Monday, July 24, 2006

Jambalaya!

This weekend I made some jambalaya by slow cooking a round steak and a chicken breast and then adding some rice to the mixture right before it was finished. It was great! Before I cooked the steak, I marinated it in my special mixture, seared it, and threw it in the slow cooker. It was great (or have I said that already)! Well, anyway, I think the verb tense is incorrect because I still have a couple of days of it remaining.

I wish the internet would have the ability to transmit scents (and also sense, because a lot of people need that every morning in their e-mail), because it smelled good too! You will have to settle for pictures, unless you would want me to cook some for you, just invite me over; I’ll make sure I’m in the neighborhood.

Jambalaya in the Pot

A Pretty Good Combination
(The stuff in the jar is Mr. George’s Sauce Picaunte, the off-label stuff.)
(Even the Barq’s knows that it’s good.)

An Artistic View of a Plate of Food

Sunday, July 09, 2006

A Culture of Illiteracy

Illiteracy is an embarrassing problem for many adults, especially when an individual is in a public place and searching for help. Adults who cannot read are forced to depend on others their whole life and rarely attempt to solve their problem by learning to read. I have been confronted with the epidemic of illiteracy on several fronts: a gentleman my dad knew from work asked for help reading a contract regarding a purchase he was trying to make, elderly men and women who cannot read or sign their name coming into the pharmacy, and even talking with a researcher who told me that an organization was asking him to reword his paper so that it could be read on an eighth grade level.

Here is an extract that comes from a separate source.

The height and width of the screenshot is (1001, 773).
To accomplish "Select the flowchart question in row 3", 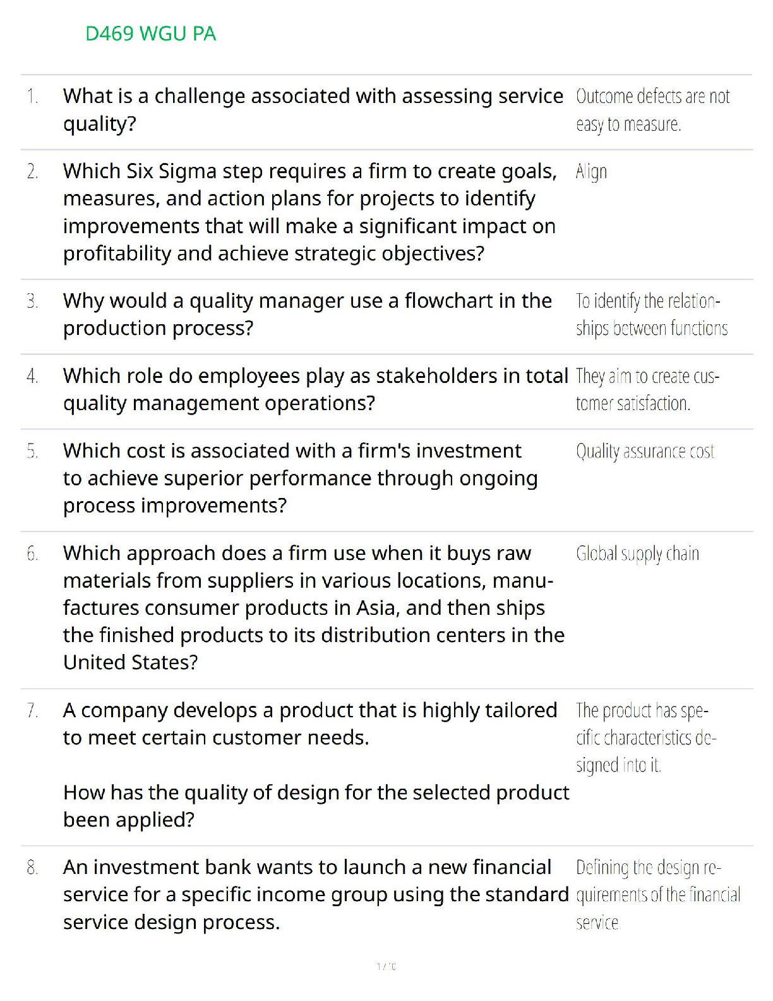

This problem was demonstrated at work this week. As I was leaving one evening, I noticed new signage placed around the atrium area. Instead of the new signs spelling things out, they simply used a symbol. The “P” leads you to parking, the three people in a square leads you to the elevators, and the “?” leads you to the information desk. Even exits are no longer labeled “Exit”; rather, the signs now read “Way Out.”

This is crazy. Before long, we will be writing in pictures on the sides of caves, carrying clubs, and banging rocks together trying to start a fire. We are supposed to be moving further away from the days of the cavemen, not closer to them!